THE PROBLEM = Below are records; copy every line among them that contains the word "computer".

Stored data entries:

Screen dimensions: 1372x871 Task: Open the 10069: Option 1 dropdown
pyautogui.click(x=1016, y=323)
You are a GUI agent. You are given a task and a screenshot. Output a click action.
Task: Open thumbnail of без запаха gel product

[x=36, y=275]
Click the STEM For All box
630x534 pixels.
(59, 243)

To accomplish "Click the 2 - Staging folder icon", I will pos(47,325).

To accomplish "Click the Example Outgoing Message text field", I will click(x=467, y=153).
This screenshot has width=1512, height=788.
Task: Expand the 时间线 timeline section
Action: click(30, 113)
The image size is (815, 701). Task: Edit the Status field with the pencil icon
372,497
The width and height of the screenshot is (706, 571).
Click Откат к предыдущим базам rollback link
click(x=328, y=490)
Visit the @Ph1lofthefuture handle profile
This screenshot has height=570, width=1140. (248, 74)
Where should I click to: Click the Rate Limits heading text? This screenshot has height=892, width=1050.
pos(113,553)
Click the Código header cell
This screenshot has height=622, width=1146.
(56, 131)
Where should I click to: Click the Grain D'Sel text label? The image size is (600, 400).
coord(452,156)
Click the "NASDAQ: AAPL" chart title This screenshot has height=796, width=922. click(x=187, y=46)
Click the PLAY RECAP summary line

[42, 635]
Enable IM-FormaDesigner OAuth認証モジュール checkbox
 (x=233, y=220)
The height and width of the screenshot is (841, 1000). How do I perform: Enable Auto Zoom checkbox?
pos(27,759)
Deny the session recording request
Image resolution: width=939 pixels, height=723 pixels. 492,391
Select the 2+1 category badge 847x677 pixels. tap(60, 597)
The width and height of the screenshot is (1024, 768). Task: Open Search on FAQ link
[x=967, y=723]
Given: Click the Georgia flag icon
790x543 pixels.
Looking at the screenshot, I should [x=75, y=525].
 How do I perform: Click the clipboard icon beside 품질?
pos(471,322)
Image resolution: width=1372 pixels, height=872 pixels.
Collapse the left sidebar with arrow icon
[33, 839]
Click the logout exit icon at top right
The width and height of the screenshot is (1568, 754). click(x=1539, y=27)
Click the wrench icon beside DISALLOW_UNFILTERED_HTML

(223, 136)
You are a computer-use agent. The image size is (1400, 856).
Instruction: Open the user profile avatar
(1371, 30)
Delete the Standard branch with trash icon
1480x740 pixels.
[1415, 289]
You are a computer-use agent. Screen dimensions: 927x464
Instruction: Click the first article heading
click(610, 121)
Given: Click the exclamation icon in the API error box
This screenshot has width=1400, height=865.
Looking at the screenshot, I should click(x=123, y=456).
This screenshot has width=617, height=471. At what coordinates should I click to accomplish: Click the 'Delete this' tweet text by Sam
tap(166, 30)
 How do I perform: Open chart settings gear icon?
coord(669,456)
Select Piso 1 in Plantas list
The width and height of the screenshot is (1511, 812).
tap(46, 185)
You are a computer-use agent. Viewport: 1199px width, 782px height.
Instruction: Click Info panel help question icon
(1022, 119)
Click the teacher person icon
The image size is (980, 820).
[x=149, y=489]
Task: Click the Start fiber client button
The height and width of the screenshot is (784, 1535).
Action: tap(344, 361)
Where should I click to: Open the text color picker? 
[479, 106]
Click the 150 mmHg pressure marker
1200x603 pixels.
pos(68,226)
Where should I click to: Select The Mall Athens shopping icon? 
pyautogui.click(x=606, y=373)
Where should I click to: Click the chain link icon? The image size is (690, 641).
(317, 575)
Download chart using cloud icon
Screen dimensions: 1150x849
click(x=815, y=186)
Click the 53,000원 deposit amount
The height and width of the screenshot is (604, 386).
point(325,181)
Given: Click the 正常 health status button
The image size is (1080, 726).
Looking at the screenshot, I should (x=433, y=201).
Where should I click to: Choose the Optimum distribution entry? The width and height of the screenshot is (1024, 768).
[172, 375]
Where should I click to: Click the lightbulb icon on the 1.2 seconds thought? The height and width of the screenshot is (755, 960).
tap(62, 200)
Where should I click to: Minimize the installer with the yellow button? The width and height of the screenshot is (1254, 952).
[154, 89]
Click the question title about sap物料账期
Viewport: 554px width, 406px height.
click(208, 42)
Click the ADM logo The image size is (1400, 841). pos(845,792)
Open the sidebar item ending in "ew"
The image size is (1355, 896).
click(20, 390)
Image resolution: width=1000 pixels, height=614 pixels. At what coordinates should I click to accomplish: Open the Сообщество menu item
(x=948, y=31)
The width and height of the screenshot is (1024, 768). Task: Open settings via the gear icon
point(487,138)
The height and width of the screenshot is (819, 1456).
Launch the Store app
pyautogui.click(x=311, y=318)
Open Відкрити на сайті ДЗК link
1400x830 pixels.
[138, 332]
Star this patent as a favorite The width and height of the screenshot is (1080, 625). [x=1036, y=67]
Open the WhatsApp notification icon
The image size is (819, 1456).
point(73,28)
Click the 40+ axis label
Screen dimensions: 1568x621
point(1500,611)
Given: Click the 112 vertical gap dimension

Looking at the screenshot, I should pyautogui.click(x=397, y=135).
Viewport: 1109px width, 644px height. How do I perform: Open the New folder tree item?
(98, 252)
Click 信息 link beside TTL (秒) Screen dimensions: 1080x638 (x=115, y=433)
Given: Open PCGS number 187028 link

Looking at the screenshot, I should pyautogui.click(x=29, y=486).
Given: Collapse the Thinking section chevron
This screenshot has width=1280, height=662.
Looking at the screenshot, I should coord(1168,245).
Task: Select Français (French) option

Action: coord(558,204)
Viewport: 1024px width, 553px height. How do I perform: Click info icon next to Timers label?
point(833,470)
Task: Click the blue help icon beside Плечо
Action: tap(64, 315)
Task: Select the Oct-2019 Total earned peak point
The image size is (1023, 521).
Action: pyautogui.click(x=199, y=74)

WRITTEN SOLUTION =
You are a computer-use agent. The image size is (1400, 856).
You are a computer-use agent. Screen dimensions: 927x464
You are a computer-use agent. Viewport: 1199px width, 782px height.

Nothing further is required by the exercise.